Entgegen dem Beschwerdevorbringen ist die Rechtsbelehrung aber auch nicht deshalb unrichtig, weil die Geschwornen nicht darüber informiert wurden, "daß bereits ab einem Blutalkoholwert von 2,5 Promille eine die Zurechnungsfähigkeit ausschließende Alkoholisierung in Betracht zu ziehen ist, ab einem Blutalkoholwert von 3,0 Promille eine solche indiziert ist und ab einem Blutalkoholwert von 3,55 Promille eine solche nach ständiger Rechtsprechung des Obersten Gerichtshofes angenommen wird". In der Rechtsbelehrung wird nämlich zutreffend nicht eine bestimmte Blutalkoholkonzentration angeführt, ab welcher eine volle Berauschung anzunehmen sei; gibt es doch weder aus medizinischer Sicht noch nach der Rechtsprechung einen Erfahrungssatz, wonach bei einem bestimmten

Blutalkoholwert - etwa von 3,0 Promille oder, wie der Beschwerdeführer vermeint, von 3,55 Promille - ein die Zurechnungsfähigkeit ausschließender Rauschzustand angenommen werden müsse. Richtig wird vielmehr darauf abgestellt, daß es ausschließlich darauf ankommt, ob die durch den Genuß von Alkohol oder eines anderen berauschenden Mittels bewirkte Berauschung zu einer so tiefgreifenden Störung des Bewußtseins geführt hat, daß der Täter nicht mehr in der Lage ist, das Unrecht seiner Tat einzusehen oder dieser Einsicht gemäß zu handeln, wobei die typischen Kennzeichen für eine rauschbedingte Aufhebung der Diskretions- und/oder Dispositionsfähigkeit zutreffend dargelegt werden (S 23 f der Rechtsbelehrung).

In der Tatsachenrüge (Z 10 a) schließlich werden keine aktenkundigen Beweisergebnisse aufgezeigt, die nach den Denkgesetzen oder nach allgemeiner menschlichen Erfahrung, also intersubjektiv, erhebliche Zweifel an der Richtigkeit des im Wahrspruch der Geschwornen festgestellten Handelns des Beschwerdeführers mit Verletzungsvorsatz und des darin gleichfalls festgestellten Fehlens einer die Zurechnungsfähigkeit ausschließenden vollen Berauschung aufkommen lassen.

Die Nichtigkeitsbeschwerde war daher zu verwerfen.

Aufgabe:
Schreib den Lesetext von „In der Tatsachenrüge“ bis „daher zu verwerfen.“ noch einmal ab und setz dabei überall „Geschworenen“ an die Stelle von „Geschwornen“.

Erfasste Daten:
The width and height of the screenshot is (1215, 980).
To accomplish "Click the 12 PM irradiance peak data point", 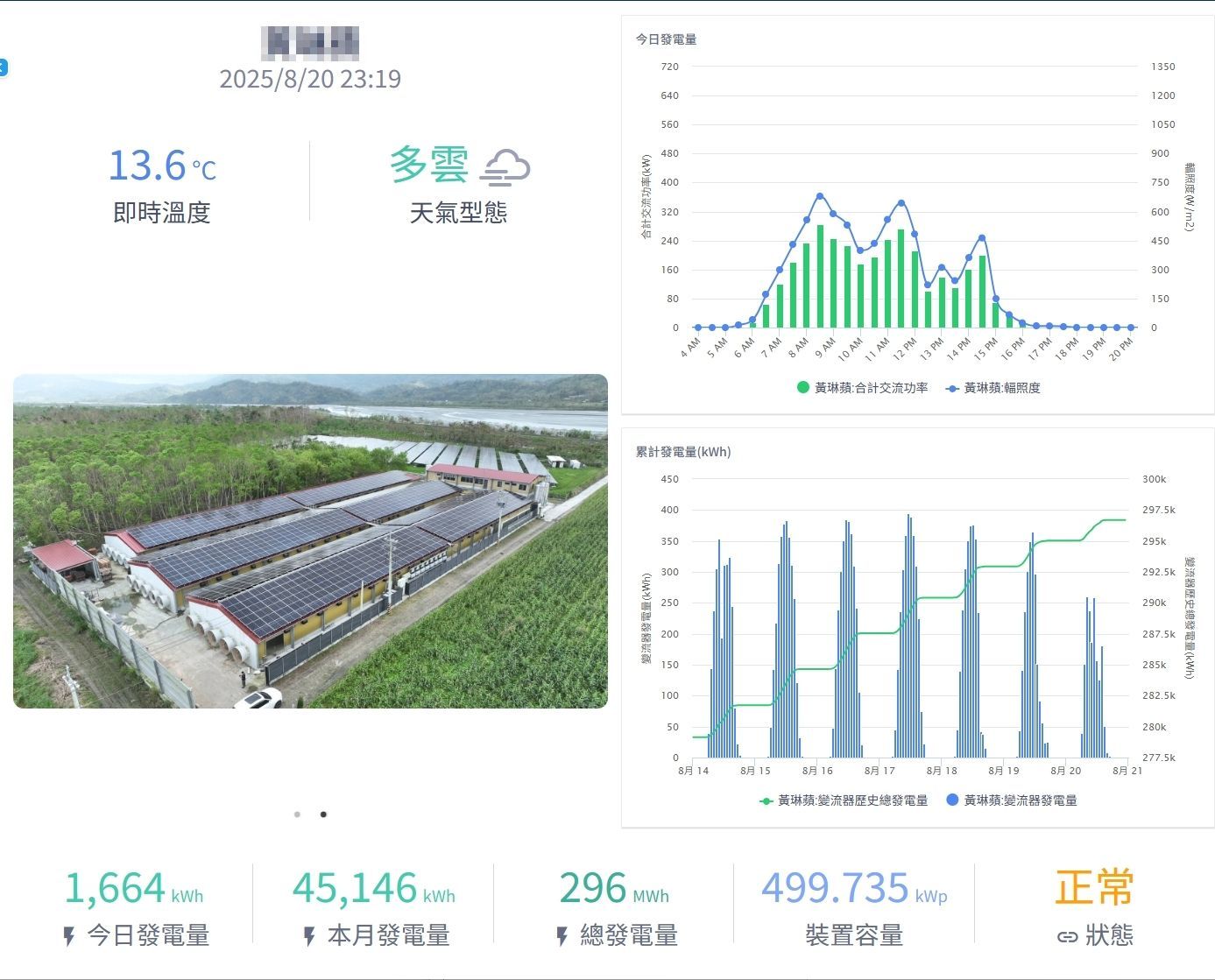I will tap(901, 203).
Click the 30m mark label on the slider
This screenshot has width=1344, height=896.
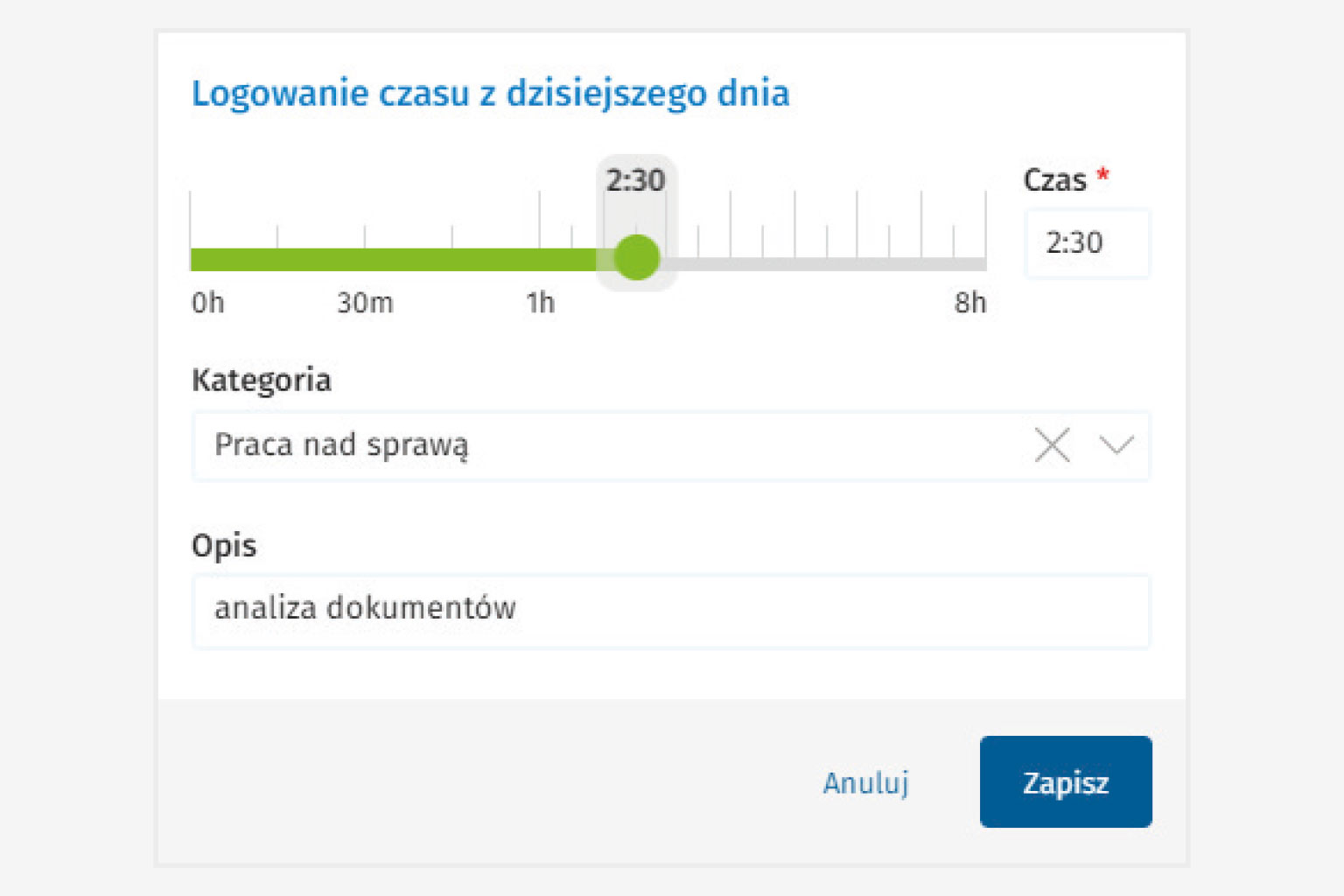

Antwortfeld:
In der Tatsachenrüge (Z 10 a) schließlich werden keine aktenkundigen Beweisergebnisse aufgezeigt, die nach den Denkgesetzen oder nach allgemeiner menschlichen Erfahrung, also intersubjektiv, erhebliche Zweifel an der Richtigkeit des im Wahrspruch der Geschworenen festgestellten Handelns des Beschwerdeführers mit Verletzungsvorsatz und des darin gleichfalls festgestellten Fehlens einer die Zurechnungsfähigkeit ausschließenden vollen Berauschung aufkommen lassen.

Die Nichtigkeitsbeschwerde war daher zu verwerfen.